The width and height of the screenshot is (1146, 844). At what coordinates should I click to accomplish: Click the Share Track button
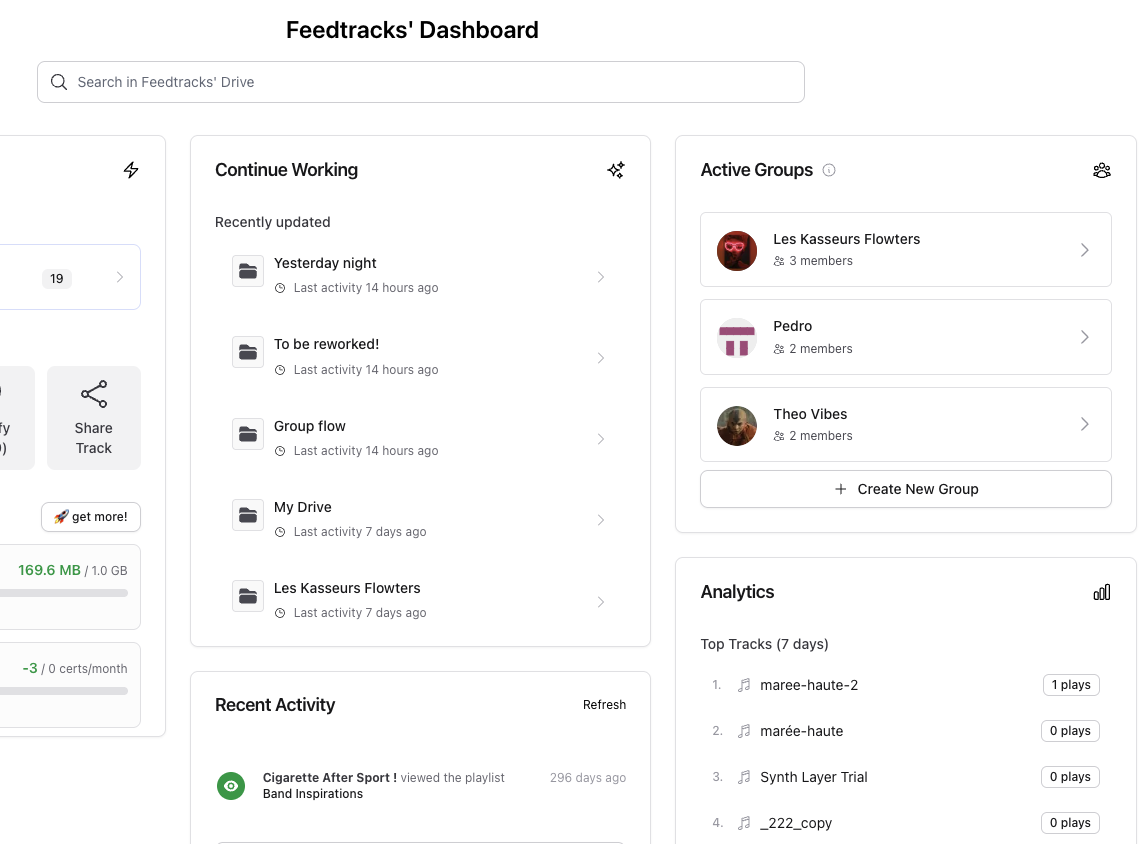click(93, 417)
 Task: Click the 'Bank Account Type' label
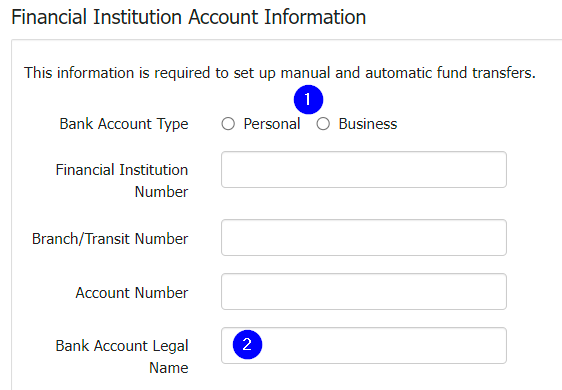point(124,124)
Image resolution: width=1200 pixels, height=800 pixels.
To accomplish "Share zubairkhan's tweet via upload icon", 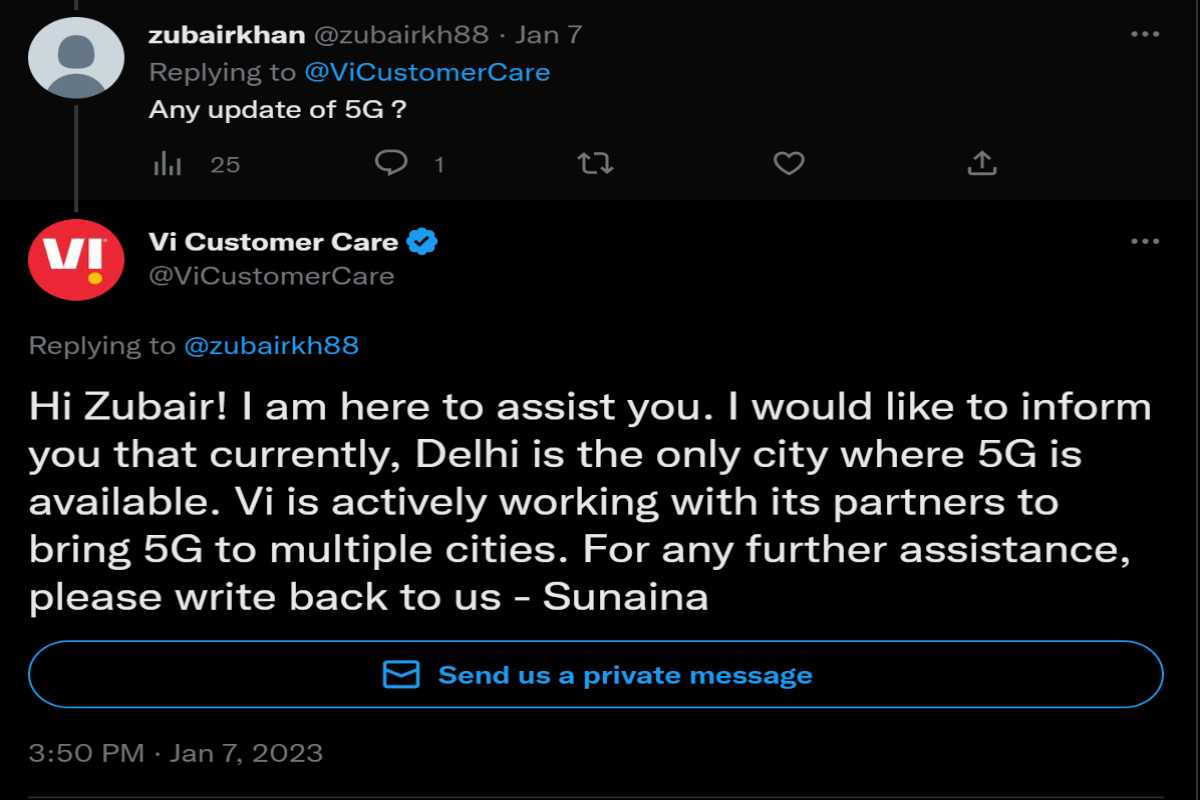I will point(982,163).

Assignment:
Copy only what lies between the start of the listing above and the line containing "Image resolution: width=1200", inclusive of both ends, exactly as written, and drop the pictures.

Output of the task:
The width and height of the screenshot is (1146, 844). At what coordinates should I click to accomplish: Click the Share Track button
click(93, 417)
 Task: Click the 'Bank Account Type' label
point(124,124)
Image resolution: width=1200 pixels, height=800 pixels.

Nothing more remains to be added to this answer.